--- EXERCISE DESCRIPTION ---
Would you write out the lines below exactly, from the one containing "Task: Like the first tweet with 133 likes" to the very last, but without the pictures?

Segment Start: DATA SHOWN

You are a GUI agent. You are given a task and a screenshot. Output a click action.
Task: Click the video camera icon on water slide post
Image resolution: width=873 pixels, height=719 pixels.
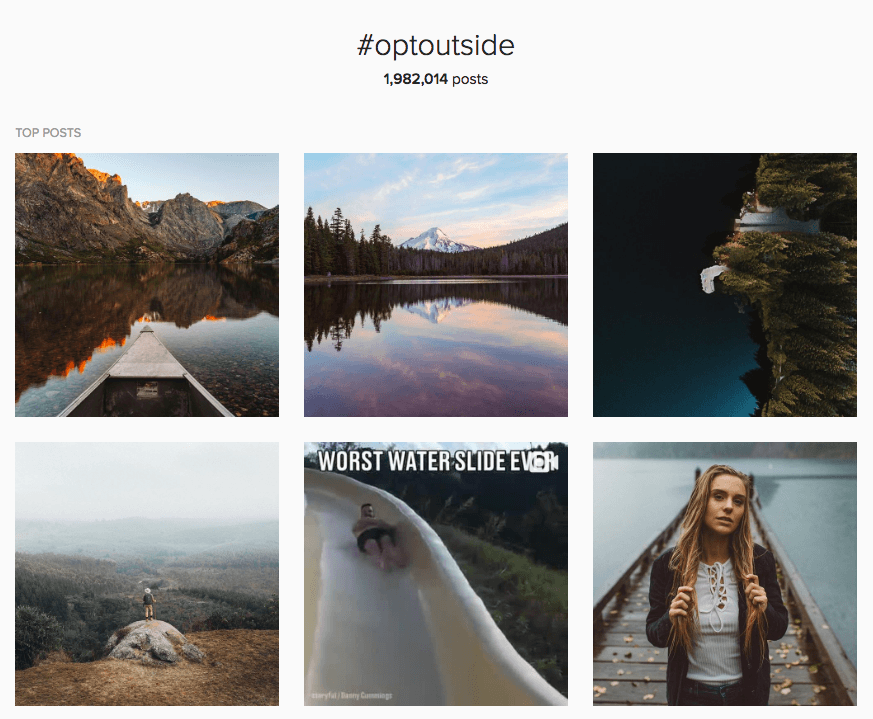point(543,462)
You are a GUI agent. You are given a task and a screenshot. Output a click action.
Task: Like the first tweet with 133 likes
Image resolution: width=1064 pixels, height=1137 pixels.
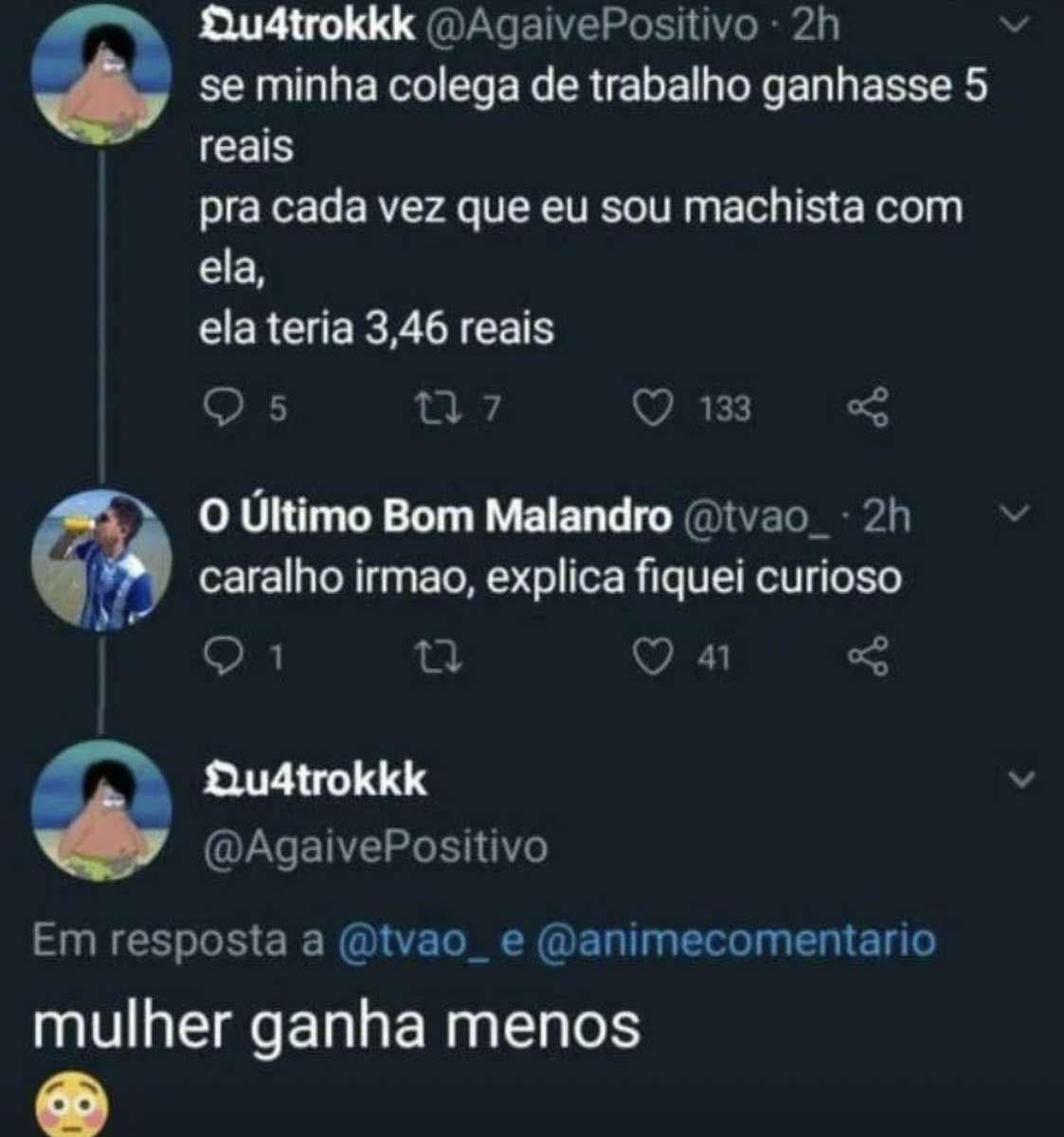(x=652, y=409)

Segment End: DATA SHOWN

--- REPLY TO THE EXERCISE ---
Task: Like the first tweet with 133 likes
Image resolution: width=1064 pixels, height=1137 pixels.
(x=652, y=409)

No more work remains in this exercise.